AVO signatures of actual and synthetic reflections from different petrophysical targets

We use a marine seismic dataset to examine the reflections from two gas sands, a lignitic sand and a cineritic bed, by means of their amplitude versus offset (AVO) responses. This offset-dependent signature is related to specific petrophysical and thus elastic situations or to peculiar interference patterns and may help to distinguish the nature of the amplitude anomalies on the stack sections. The prestack analysis is carried out on seismic data which have undergone an accurate true-amplitude processing. It is found that the lignitic-sand reflections exhibit a decreasing AVO while the two-gas sands show markedly increasing AVO trends.

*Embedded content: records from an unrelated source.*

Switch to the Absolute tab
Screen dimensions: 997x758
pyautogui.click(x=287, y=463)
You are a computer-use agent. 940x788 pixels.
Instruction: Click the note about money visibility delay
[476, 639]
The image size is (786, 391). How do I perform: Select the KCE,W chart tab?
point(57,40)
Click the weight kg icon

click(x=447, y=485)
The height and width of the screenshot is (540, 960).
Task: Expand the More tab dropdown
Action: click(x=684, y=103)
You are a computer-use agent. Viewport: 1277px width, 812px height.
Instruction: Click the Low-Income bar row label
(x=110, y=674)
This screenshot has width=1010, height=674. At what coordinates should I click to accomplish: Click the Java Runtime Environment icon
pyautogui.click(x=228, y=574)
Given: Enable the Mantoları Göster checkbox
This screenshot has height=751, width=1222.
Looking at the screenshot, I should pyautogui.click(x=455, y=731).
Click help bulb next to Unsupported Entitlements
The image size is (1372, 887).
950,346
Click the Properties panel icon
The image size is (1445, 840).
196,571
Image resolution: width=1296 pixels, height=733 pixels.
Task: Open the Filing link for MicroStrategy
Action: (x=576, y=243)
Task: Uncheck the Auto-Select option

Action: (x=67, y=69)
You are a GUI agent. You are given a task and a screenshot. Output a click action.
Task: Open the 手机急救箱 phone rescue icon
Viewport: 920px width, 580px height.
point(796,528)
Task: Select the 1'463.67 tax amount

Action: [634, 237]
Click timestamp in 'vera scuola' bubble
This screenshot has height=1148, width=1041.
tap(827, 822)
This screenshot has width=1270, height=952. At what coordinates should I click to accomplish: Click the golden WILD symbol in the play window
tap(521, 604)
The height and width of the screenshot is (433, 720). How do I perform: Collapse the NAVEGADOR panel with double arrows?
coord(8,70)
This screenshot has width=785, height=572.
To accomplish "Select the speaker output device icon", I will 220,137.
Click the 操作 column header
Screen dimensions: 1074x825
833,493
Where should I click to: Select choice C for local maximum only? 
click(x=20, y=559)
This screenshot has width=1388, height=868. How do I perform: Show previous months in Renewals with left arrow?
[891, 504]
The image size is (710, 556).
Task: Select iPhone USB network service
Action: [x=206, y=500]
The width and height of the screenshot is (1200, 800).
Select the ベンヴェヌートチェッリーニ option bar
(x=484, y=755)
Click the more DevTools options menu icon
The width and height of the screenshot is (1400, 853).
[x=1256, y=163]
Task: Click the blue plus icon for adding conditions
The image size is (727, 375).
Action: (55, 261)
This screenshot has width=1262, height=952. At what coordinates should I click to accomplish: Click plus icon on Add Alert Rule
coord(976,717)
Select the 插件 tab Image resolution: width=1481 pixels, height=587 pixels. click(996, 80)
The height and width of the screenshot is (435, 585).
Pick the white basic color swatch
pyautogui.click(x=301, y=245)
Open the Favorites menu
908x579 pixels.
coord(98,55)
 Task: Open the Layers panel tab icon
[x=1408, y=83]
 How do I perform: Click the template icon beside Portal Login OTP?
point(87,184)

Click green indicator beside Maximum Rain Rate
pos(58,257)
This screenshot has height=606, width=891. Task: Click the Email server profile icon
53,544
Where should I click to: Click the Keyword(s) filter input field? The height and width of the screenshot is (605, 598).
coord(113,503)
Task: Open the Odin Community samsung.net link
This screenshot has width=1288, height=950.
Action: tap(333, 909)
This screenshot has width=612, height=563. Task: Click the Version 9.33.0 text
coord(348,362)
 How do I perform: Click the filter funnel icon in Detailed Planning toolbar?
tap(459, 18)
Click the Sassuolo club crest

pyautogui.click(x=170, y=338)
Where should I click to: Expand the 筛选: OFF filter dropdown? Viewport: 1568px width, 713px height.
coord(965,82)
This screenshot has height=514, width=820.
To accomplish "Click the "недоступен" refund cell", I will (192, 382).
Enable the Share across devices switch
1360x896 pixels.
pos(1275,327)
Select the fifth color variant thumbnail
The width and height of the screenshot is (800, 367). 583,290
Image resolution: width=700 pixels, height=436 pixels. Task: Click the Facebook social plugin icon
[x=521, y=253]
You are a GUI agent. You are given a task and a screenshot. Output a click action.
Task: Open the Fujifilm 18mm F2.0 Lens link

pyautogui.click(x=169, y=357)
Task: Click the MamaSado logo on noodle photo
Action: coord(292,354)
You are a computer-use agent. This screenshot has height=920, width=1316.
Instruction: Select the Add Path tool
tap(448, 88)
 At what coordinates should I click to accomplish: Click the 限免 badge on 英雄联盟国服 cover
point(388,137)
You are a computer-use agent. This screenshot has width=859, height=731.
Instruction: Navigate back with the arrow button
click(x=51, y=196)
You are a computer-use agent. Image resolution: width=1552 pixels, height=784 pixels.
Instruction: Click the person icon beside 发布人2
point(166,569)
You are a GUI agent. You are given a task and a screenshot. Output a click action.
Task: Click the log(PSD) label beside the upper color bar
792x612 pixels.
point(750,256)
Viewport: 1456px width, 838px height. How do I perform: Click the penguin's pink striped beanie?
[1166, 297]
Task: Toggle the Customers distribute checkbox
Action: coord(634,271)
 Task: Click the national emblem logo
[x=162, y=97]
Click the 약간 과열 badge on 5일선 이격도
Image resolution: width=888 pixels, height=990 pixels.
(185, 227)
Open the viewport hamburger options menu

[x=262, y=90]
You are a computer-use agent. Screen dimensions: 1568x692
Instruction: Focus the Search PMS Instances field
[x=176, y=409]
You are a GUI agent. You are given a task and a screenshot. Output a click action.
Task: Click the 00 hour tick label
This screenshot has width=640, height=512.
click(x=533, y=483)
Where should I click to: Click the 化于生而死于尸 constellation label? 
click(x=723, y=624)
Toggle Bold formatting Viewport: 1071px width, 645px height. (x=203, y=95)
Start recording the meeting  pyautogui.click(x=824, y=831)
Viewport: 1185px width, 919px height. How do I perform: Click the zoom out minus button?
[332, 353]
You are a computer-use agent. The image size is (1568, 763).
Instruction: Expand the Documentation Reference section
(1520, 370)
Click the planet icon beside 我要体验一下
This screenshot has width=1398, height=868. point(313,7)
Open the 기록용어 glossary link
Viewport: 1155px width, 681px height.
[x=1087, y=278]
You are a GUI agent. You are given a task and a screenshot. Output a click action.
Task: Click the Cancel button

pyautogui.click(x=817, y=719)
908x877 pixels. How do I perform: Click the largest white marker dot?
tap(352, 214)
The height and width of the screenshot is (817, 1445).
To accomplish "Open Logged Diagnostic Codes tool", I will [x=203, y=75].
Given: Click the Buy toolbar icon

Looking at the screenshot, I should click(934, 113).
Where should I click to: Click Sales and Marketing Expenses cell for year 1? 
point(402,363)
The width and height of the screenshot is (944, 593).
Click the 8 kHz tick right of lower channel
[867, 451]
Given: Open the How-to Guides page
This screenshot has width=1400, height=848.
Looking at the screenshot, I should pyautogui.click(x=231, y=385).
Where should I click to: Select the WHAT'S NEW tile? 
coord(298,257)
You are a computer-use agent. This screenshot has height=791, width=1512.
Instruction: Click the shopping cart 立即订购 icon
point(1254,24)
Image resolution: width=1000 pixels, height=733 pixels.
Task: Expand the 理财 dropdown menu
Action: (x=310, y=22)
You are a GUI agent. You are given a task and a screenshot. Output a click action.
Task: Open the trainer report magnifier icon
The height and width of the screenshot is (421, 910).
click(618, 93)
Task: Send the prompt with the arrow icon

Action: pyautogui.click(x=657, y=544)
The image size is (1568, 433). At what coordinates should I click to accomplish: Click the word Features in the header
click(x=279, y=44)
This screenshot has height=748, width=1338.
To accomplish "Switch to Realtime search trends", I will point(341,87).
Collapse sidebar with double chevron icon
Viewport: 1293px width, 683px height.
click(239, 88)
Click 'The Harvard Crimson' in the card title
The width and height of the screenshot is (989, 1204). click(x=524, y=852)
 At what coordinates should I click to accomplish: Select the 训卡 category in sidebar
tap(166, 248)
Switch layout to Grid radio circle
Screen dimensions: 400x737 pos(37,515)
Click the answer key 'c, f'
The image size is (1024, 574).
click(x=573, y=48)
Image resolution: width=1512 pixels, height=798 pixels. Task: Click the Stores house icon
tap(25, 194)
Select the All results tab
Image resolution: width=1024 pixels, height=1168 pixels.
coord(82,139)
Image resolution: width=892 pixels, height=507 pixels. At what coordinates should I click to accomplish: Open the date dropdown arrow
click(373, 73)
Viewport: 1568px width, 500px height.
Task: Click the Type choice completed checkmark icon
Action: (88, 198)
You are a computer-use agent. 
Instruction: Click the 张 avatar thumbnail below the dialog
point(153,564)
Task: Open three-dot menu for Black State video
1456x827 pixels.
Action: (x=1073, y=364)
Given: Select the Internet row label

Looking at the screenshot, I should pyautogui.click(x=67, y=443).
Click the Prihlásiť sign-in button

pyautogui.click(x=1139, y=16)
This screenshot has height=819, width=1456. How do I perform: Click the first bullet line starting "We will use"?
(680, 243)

Also the reflections from the cineritic layer show increasing amplitudes with offset that may be due either to the petrophysical nature of the cinerites or to thin-layer interference or to both. In order to verify the reliability of the actual AVO responses we develop a detailed model from well data and compute a synthetic CMP seismogram. In order to account for mode conversions and thin-layer effects, the synthetic seismograms are computed using the reflectivity method. The wavelets used in the synthetics are retrieved from actual seismic and borehole data by means of wavelet processing. When finely layered structures are present, the estimation of a reliable wavelet is extremely important to get the correct synthetic AVO response. In particular, the AVO responses of the cineritic layer differ substantially if we make use in the computation of the synthetics of a Ricker wavelet or of a wavelet estimated through wavelet processing. The good match between the observed and modelled data confirms the reliability of the processing sequence and of the final AVO signatures.